The structure has four central atoms. From left to right in the structure above they are N, C, C, and O.  Click the structure below to see a 3D manipulable model.

A Lewis structure depicts a nitrogen atom with one lone pair of electrons that is single bonded to two hydrogen atoms and a carbon atom. The atoms described are drawn with bonds that indicate a three-dimensional, tetrahedral shape around the nitrogen atom. The carbon is, in turn, single bonded to two hydrogen atoms and another carbon atom, and again, a tetrahedral, three dimensional configuration is indicated by the types of bonds. This second carbon atom is double bonded to an oxygen atom and single bonded to an oxygen that has two lone pairs of electrons and a single bond to a hydrogen atom.

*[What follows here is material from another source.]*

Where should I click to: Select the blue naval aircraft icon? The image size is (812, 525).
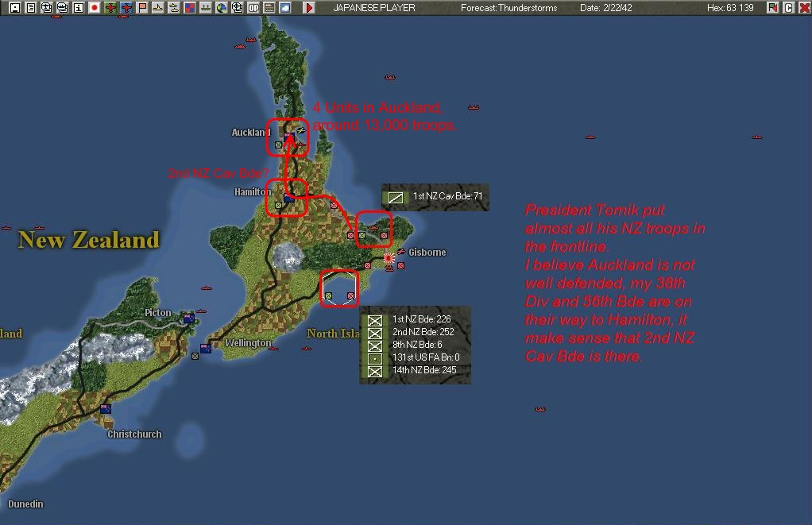126,7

Use VSEPR for each central atom independently. The electron-region geometries are

  • nitrogen––four regions of electron density; tetrahedral
  • carbon (CH2)––four regions of electron density; tetrahedral
  • carbon (COOH)—three regions of electron density; trigonal planar
  • oxygen (OH)—four regions of electron density; tetrahedral

The local structures are

  • nitrogen––three single bonds, one lone pair; trigonal pyramidal
  • carbon (CH2)—four single bonds, no lone pairs; tetrahedral
  • carbon (COOH)—three bonds (one double and two single), no lone pairs; trigonal planar
  • oxygen (OH)—two single bonds, two lone pairs; bent

Check Your Learning

Another amino acid is alanine, which has the Lewis structure shown here. Predict the electron-region geometry and local structure of the nitrogen atom, the three carbon atoms, and the oxygen atom with hydrogen attached. Draw a valid wedge-dash structure for alanine.

A Lewis structure depicts a nitrogen atom with two lone pairs of electrons that is single bonded to two hydrogen atoms and a carbon atom, which is, in turn, single bonded to a hydrogen atom, a methyl group and another carbon atom. This carbon atom is single bonded to an oxygen atom with two lone pairs of electrons and single bonded to an oxygen that has two lone pairs of electrons and a single bond to a hydrogen atom.

Answer:

Electron-region geometries: nitrogen—tetrahedral; carbon (CH)—tetrahedral; carbon (CH3)—tetrahedral; carbon (COOH)—trigonal planar; oxygen (OH)—tetrahedral.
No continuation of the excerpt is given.